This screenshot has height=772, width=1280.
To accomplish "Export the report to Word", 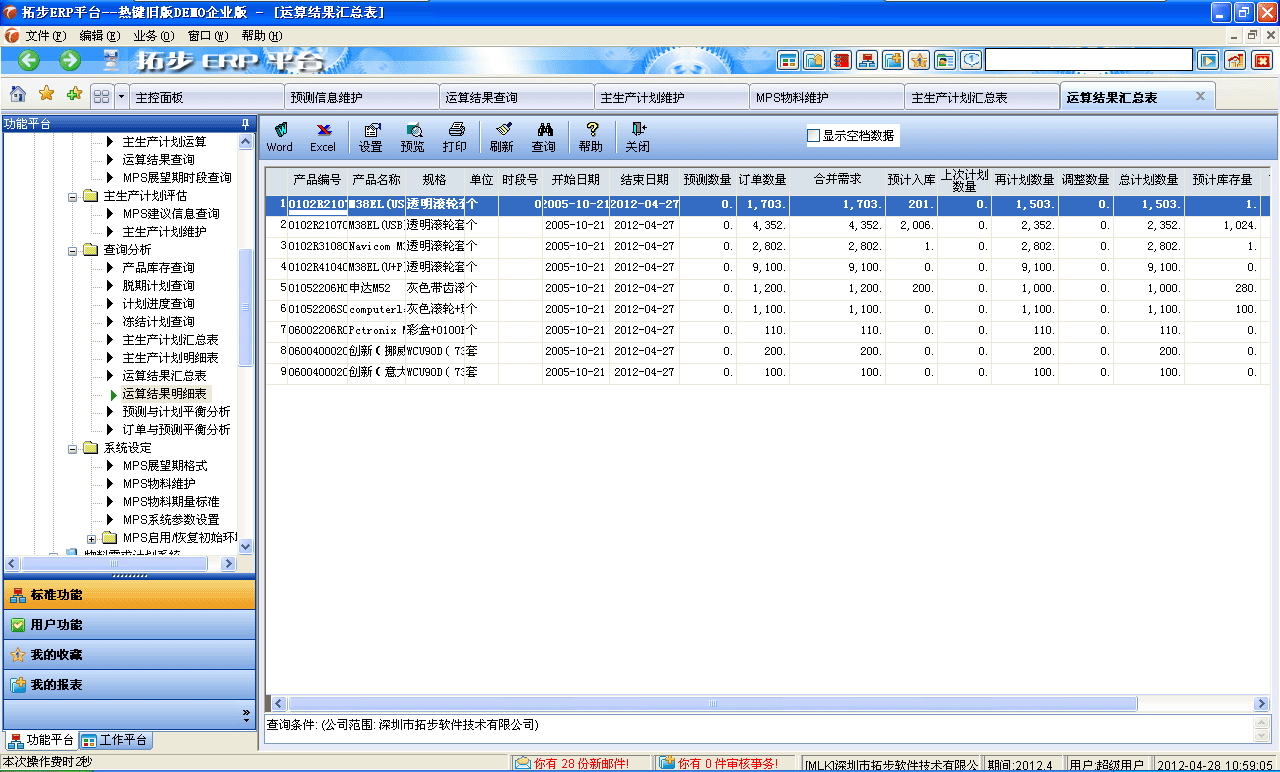I will click(280, 136).
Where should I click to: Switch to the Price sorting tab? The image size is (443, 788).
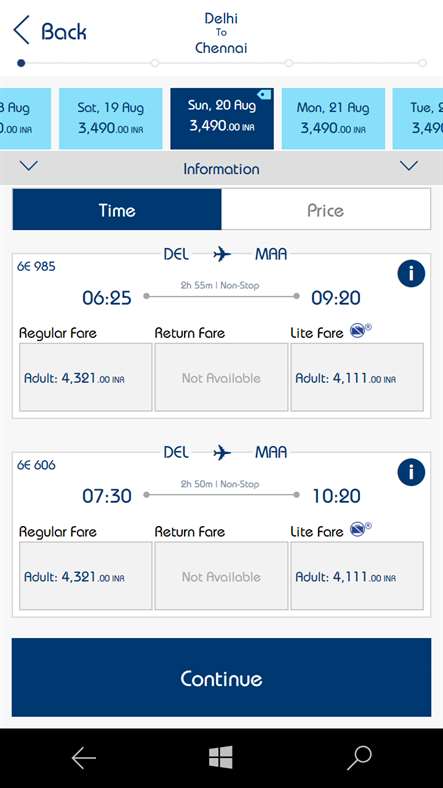click(325, 210)
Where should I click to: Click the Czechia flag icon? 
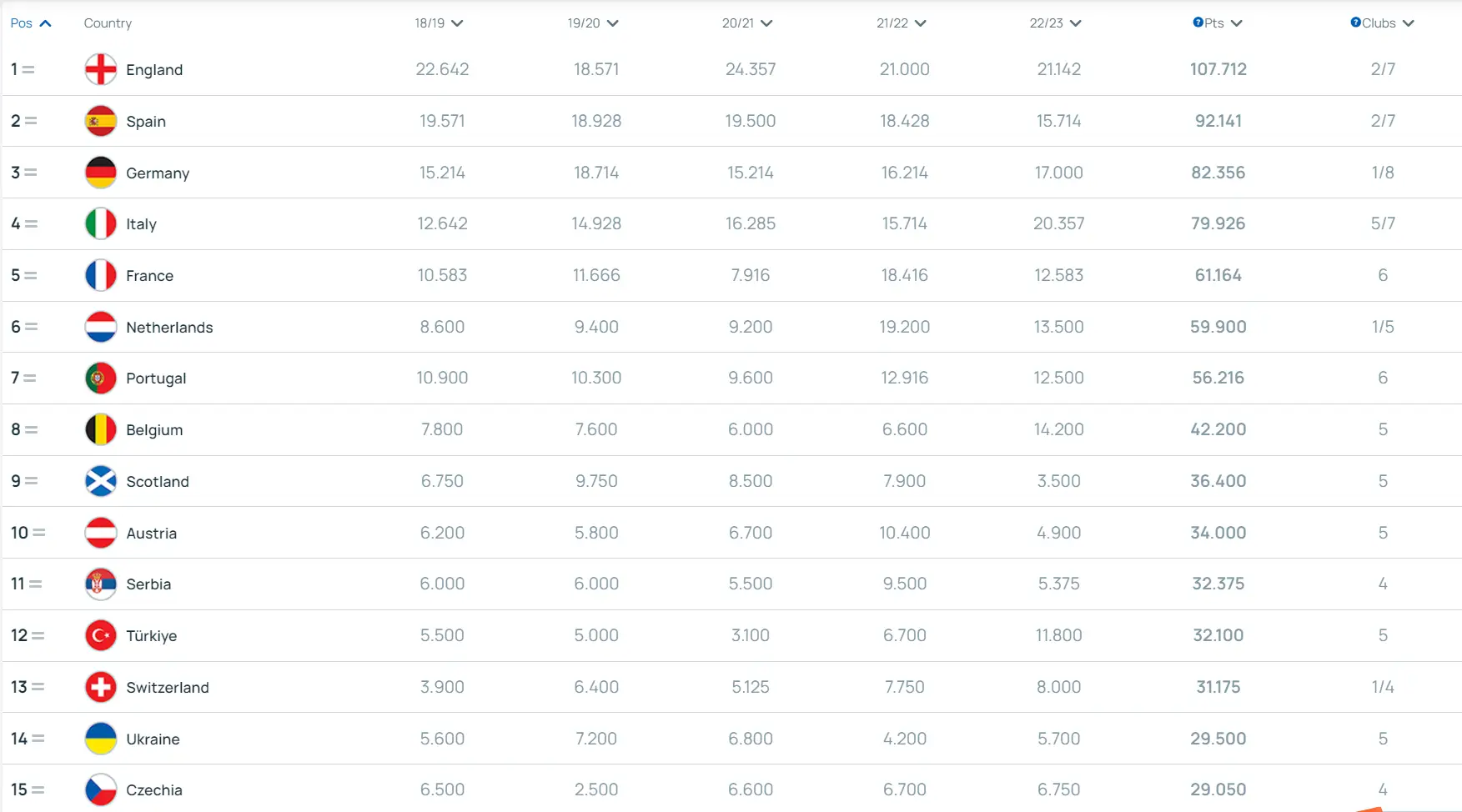pos(100,789)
+ + +
=== About this exercise ===
Write out again, word for word, only the lines from the one with "Where should I click to: Switch" through the last line of the material, and omit each picture.

=== Written solution ===
Where should I click to: Switch to the Price sorting tab? The image size is (443, 788).
click(325, 210)
Where should I click to: Click the Czechia flag icon? 
pos(100,789)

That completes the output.